Research
Big Data Analytics for Smart Grid
With the promises of smart grids, power can be more efficiently and reliably generated, transmitted, and consumed over conventional electricity systems.An important issue in smart grids is on managing Demand Response to reduce peak electricity load and better utilize renewable energies to reduce our dependence on hydrocarbon. Distributed Power Systems State Estimation and Smart Home Scheduling are two important problems of Smart Grid. We have developed a a robust statistical approach to distributed power system state estimation (DPSSE) under bad data based on iterative reweight least squares (IRWLS) method and an improved alternating direction method of multipliers (ADMM) framework. It is more robust to adverse outliers during power system state estimation. Moreover, it supports recursive monitoring of measurement devices and inpainting of missing data
Gene Microarray Analysis for AI-assisted Healthcare
Cancer is a leading cause of death worldwide and is often hard to detect in early stages. It is important to devise noninvasive biomarker which can provide conclusive diagnosis of early detection. We have developed novel consensus gene selection criteria for partial least squares-based gene microarray analysis. It facilitates the preliminary identification of meaningful pathways and genes for a specific disease.
AI assisted Sleep Diagnosis for Health Monitoring
Sleep disorders are widespread health problems that reduce quality of life, increase risks for psychiatric and medical disease and raise health care utilization and costs among affected individuals worldwide. An electroencephalogram (EEG) is a recording of brain activity and it is one of the key measures on evaluating the quality of sleep of a patient. We are working on a EEG-based deep neural network based automated sleep testing method and it has the potential to streamline day-to-day operations and therefore optimize direct patient care by the healthcare professionals.

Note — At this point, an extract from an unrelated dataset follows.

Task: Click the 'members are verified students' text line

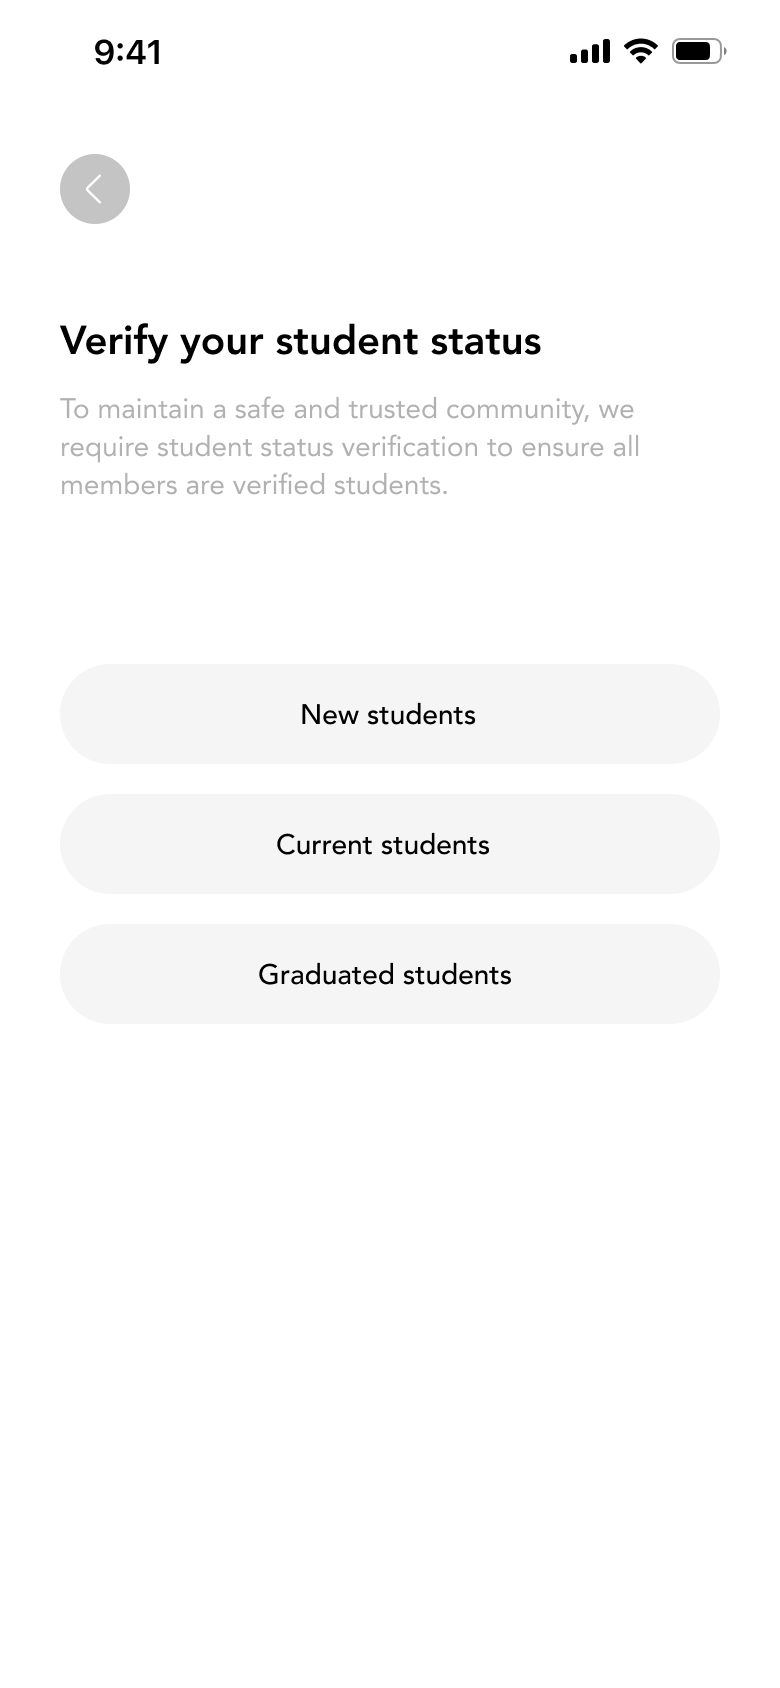Action: (x=254, y=485)
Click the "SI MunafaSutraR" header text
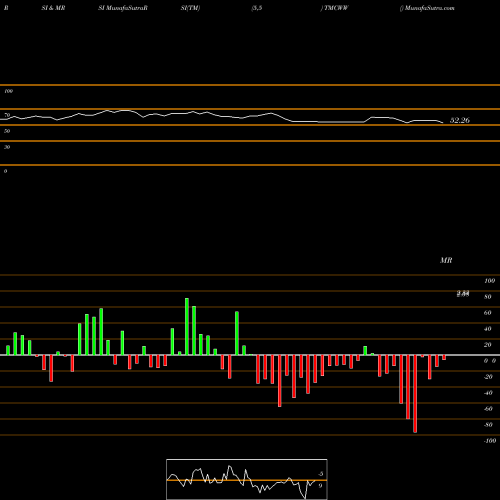The width and height of the screenshot is (500, 500). pyautogui.click(x=123, y=8)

Estimation of Brain connectivity and Gene interactions
The reconstruction of brain connectivites and gene interactions help to improve the understanding of underlying brian mechanisms and celluar processes. Many important biological phenomena are attributed to these correlated brian connectivities and gene expressions. The identification of these interactions, some of which carry signatures to clinical relevant physiological effects, sheds light on the development of various clinical applications.